A.            The Company, the Holders and certain other shareholders of the Company are parties to the Shareholders Agreement dated as of December 21, 1995 (the “Shareholders Agreement”) setting forth various agreements with respect to the ownership and transfer of shares of Common Stock and other related matters.

B.            The Company completed an initial public offering of shares of Common Stock on November 5, 2003, making certain of the agreements in the Shareholders Agreement unnecessary, burdensome or inappropriate for stockholders of a public company.

C.            Except for affiliates of the Company, including the Holders, the parties to the Shareholders Agreement are eligible to sell their shares of Common Stock in reliance on Rule 144(k) or Rule 701 under the Securities Act of 1933, as amended (the “Securities Act”).

D.            Upon termination of the Shareholders Agreement, the Company has agreed to enter into a registration rights agreement (the “Registration Rights Agreement”) providing the Holders with certain rights with respect to the registration of their shares of Common Stock under the Securities Act.

E.             The undersigned Holders constitute each Significant Holder (as defined in the Shareholders Agreement) and the Majority Shareholders (as defined in the Shareholders Agreement).

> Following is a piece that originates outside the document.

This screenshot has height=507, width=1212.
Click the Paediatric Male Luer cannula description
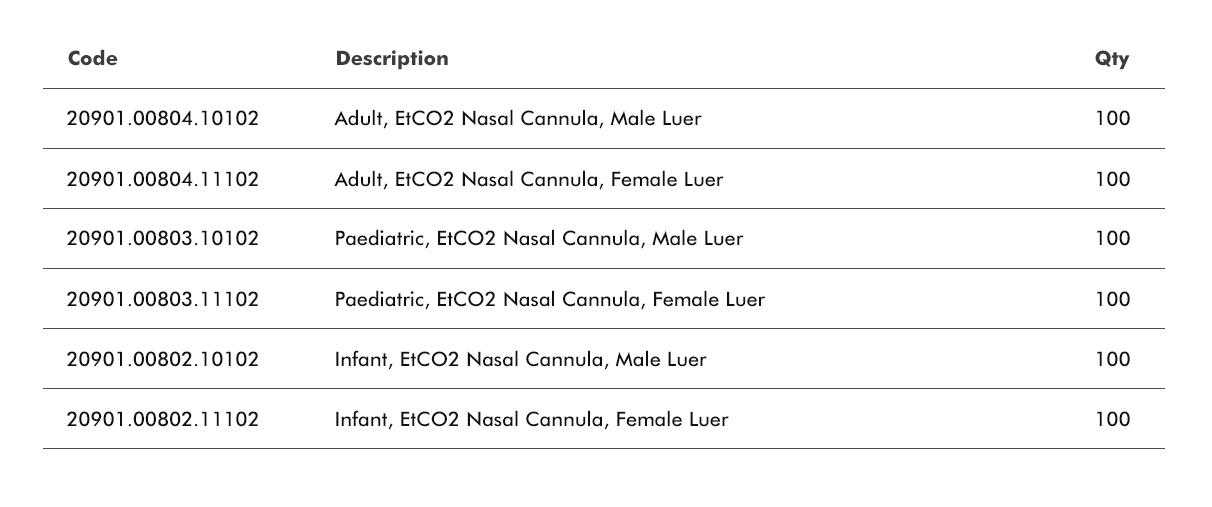pyautogui.click(x=539, y=239)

F.             The Holders deem it in their respective best interests to terminate the Shareholders Agreement and induce the Company to enter into the Registration Rights Agreement.

AGREEMENT

NOW, THEREFORE, in consideration of the foregoing recitals and other good and valuable consideration, the receipt and sufficiency of which are hereby acknowledged, the undersigned do hereby agree and vote, pursuant to Section 13(a) of the Shareholders Agreement, to terminate such Shareholders Agreement in its entirety, effective as of the date set forth above.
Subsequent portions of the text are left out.